Equally Protected, but Unequally Identified: State Voter ID Laws and their Constitutionality

Gaia Mattiace   COL 2018

In recent months issues of voter ID laws and their constitutionality have become ever more prevalent and controversial. However, laws requiring voters to bring a form of identification in order to cast their ballot have been in place since the 1950s, when South Carolina became the first state to require voter IDs.[1] In recent years the topic has become highly politicized with many Republicans purporting that voter ID Laws protect and preserve the integrity of the electoral process and Democrats, on average, claiming that these laws put unnecessary restrictions on legal voters and make the system less democratic. The constitutionality of these laws remains up for debate, as recent developments in court cases across the country have shown. Throughout the years the court has remained starkly divided as to the extent to which states can restrict voters. The coming years promise to bring even greater dissent in light of the political climate and recent rulings at the district and circuit levels. It is therefore instrumental for us to understand the legal background that surrounds the current political debate.

While Article I, Section 4 of the Constitution provides states with the right to decide “the times, places and manner of holding elections,” the Fourteenth and Fifteenth Amendments deny states the ability to restrict their voters’ rights.[2] The Fourteenth Amendment dictates that no state can “deny to any person within its jurisdiction the equal protection of the laws,”[3] and the Fifteenth Amendment affirms that the “right of citizens of the United States to vote shall not be denied or abridged by the United States or by any state on account of race, color, or previous condition of servitude.”[4] The Voting Rights Act of 1965 (VRA) banned literacy tests and put in place special provisions to protect against voter disenfranchisement in regions of the country where discrimination had manifested itself to the highest degree.[5] While the VRA did not deal with the problem of poll taxes, Harper v. Virginia Bd. of Elections (1966) ruled this voting restriction to be unconstitutional. In Harper the court ruled that, “A State violates the Equal Protection Clause of the Fourteenth Amendment, whenever it makes the affluence of the voter or payment of any fee an electoral standard.”[6] Both these sections of the constitution and rulings such as Harper set the stage for the complex and tumultuous history of voter ID laws.

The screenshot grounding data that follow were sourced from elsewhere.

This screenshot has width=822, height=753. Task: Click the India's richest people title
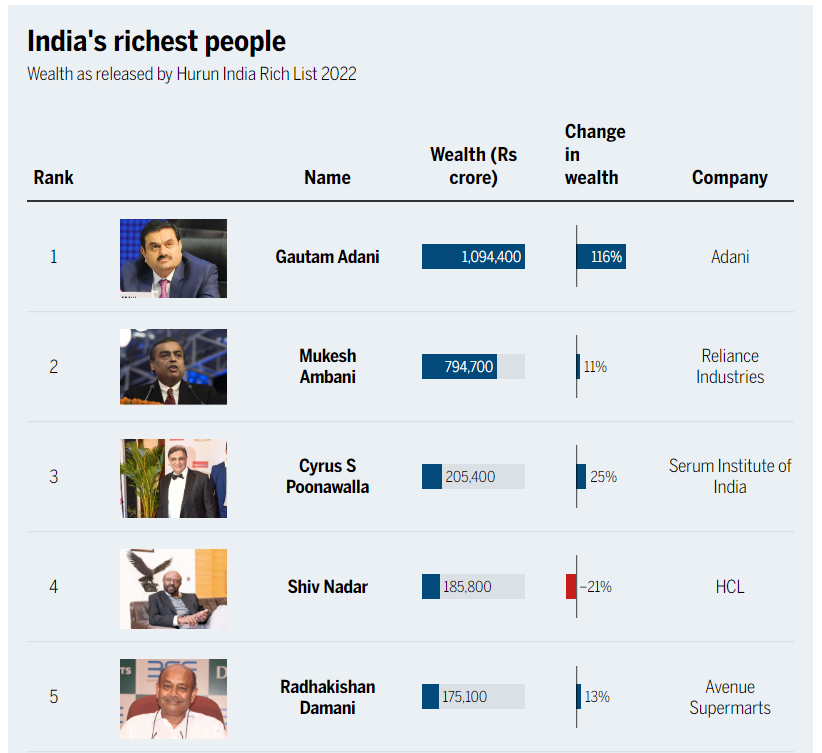(x=156, y=41)
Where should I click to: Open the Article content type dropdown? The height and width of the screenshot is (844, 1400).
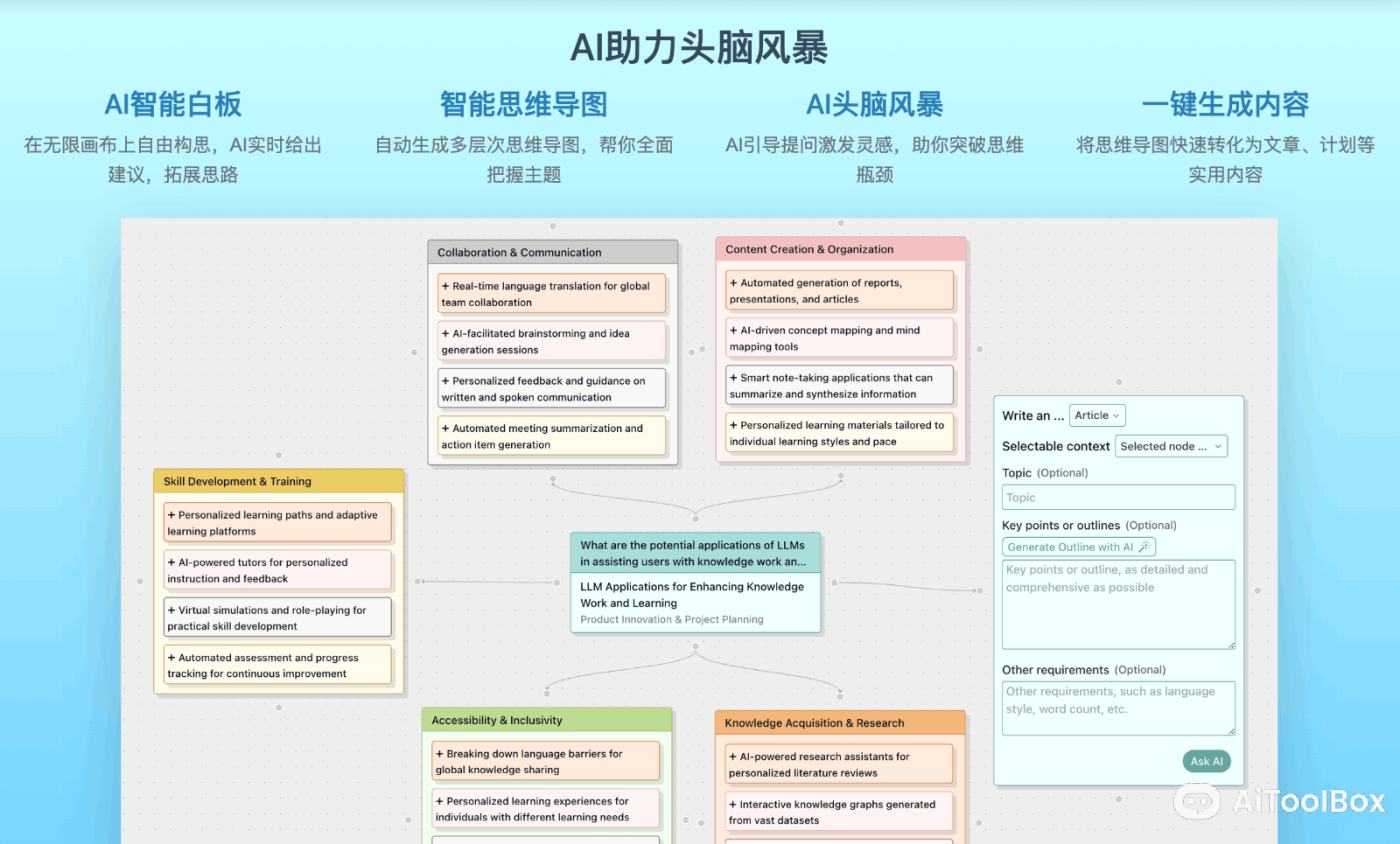click(x=1097, y=415)
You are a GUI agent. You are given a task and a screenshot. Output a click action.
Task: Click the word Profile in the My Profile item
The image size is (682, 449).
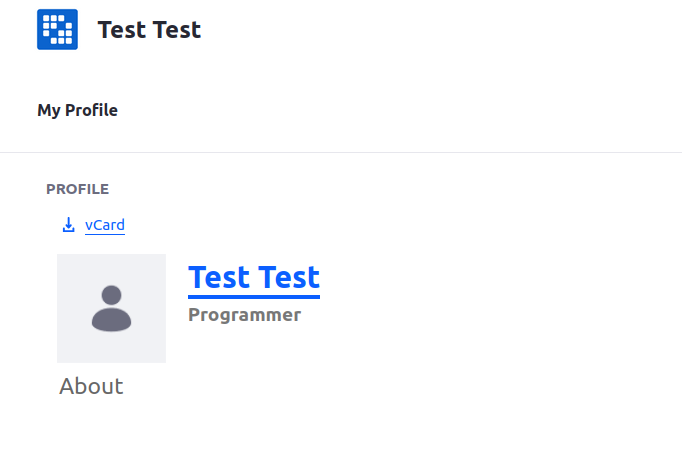91,110
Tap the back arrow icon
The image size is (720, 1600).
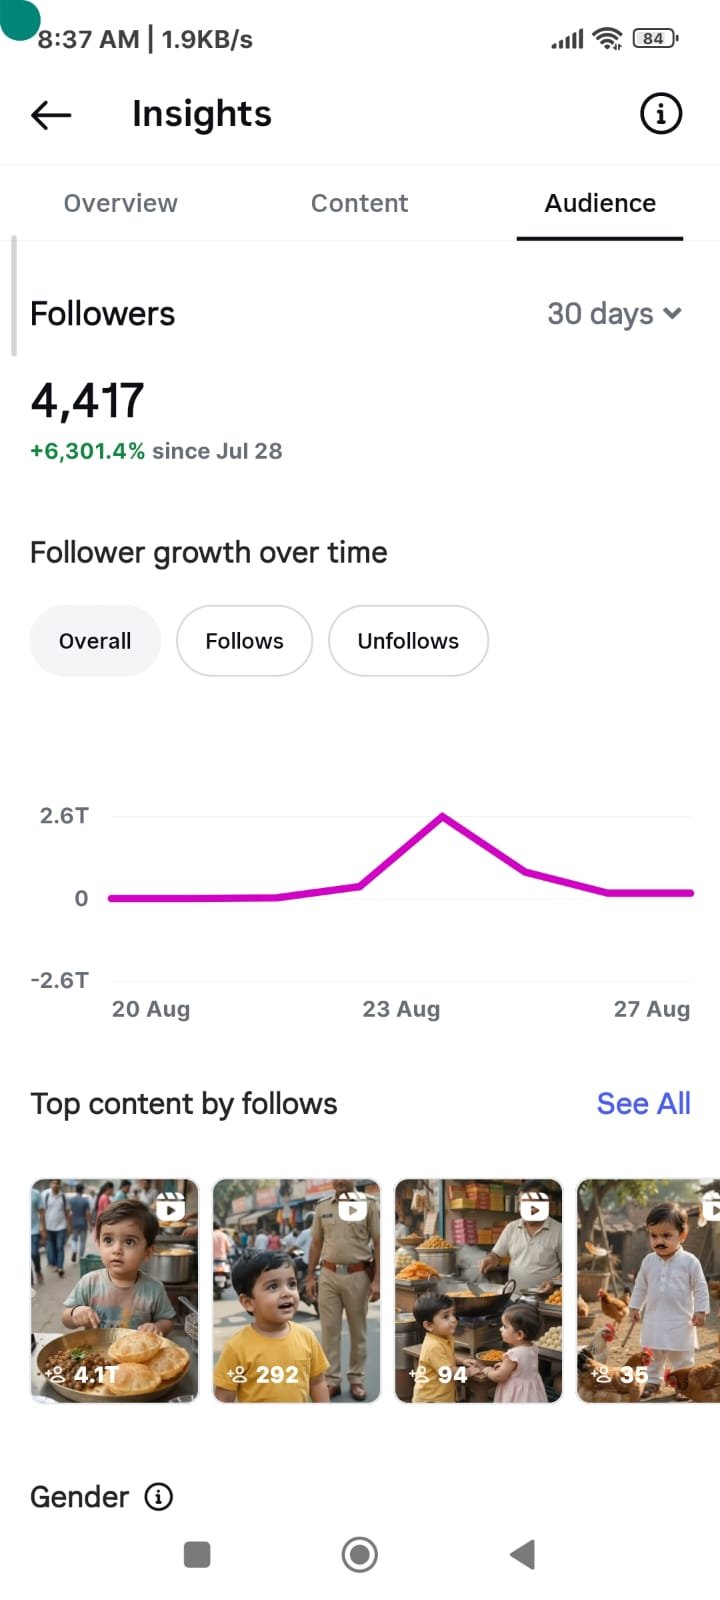[51, 115]
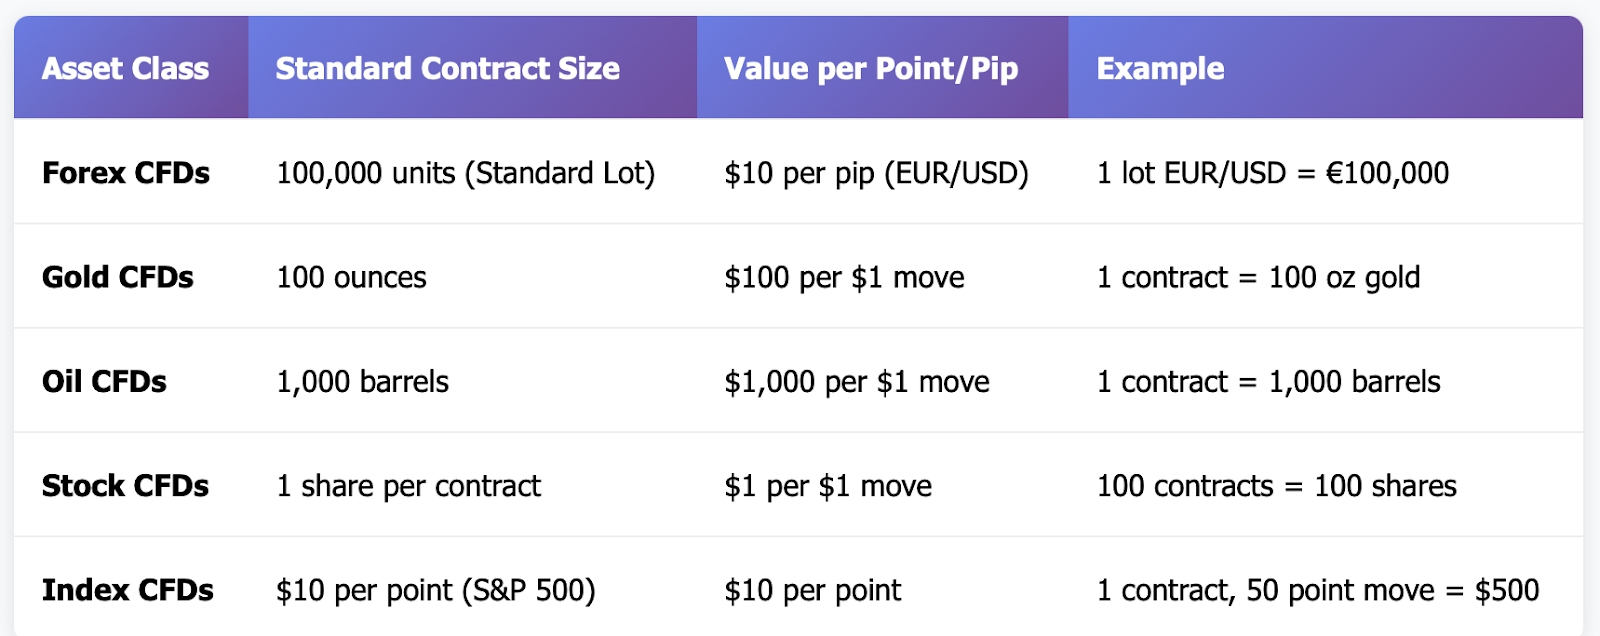Click the 1 lot EUR/USD = €100,000 example
Viewport: 1600px width, 636px height.
click(x=1272, y=173)
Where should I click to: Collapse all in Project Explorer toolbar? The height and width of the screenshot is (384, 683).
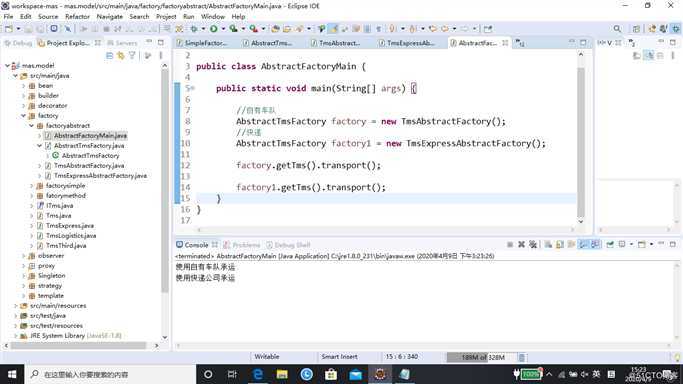(109, 55)
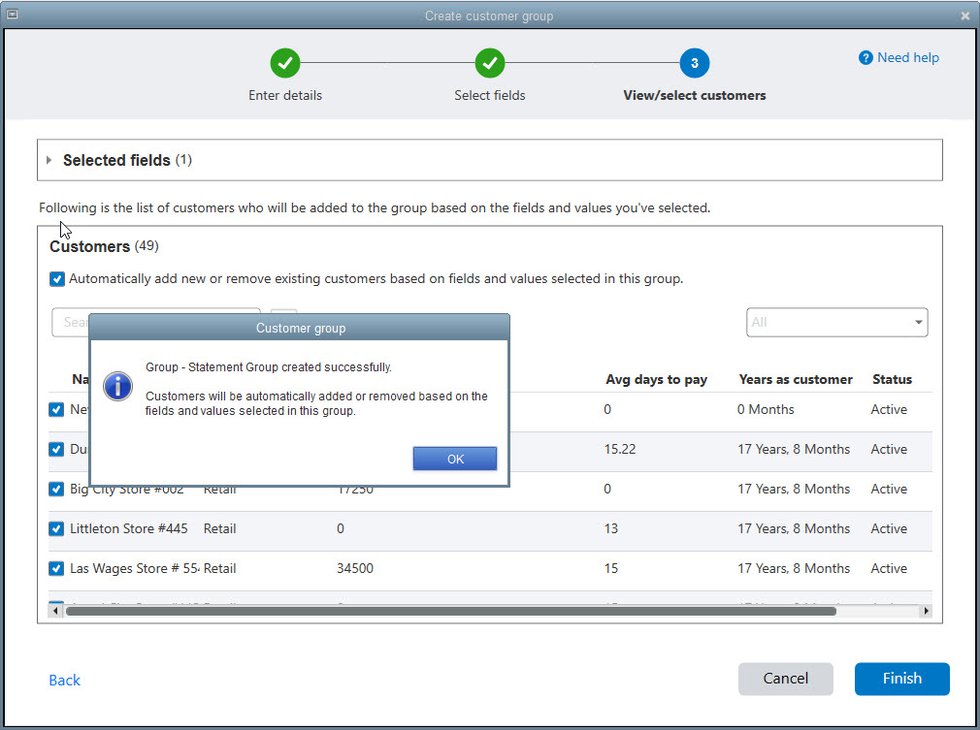Click the horizontal scrollbar in customers table
Viewport: 980px width, 730px height.
450,611

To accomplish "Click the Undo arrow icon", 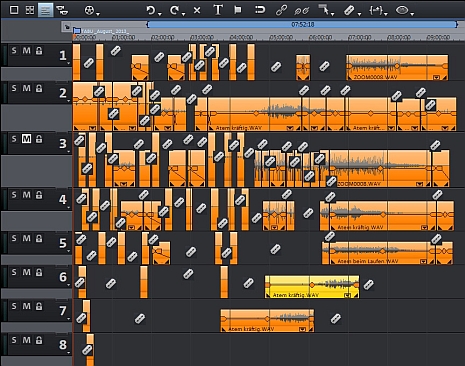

So what are voter ID laws and why do they matter? Currently 32 states have voter ID laws, 17 of those states require a photo ID, rather than deeming some other form of identification acceptable. Seven states are “strict” photo ID states, which means voters must take additional steps if they lack a photo ID on Election Day. These voters cannot simply cast a provisional ballot that is then verified by electoral officials. Those in favor of voter ID laws argue that they are useful in preventing voter impersonation, while those opposed see it as an unnecessary burden on voters, as there is little evidence of this kind of fraud occurring frequently.[7] Why do voter ID laws pose a constitutional question? The equal protection clause requires that no state regulation weigh differentially on citizens of the state. Requiring photo identification can pose a hurdle for those who are low income, sick, disabled, cannot afford the travel and time necessary to obtain a photo ID, or those with religious objections to having their pictures on their identification card. The question then is: do voter ID laws pose a significant burden on these individuals by unequally disadvantaging or disenfranchising them?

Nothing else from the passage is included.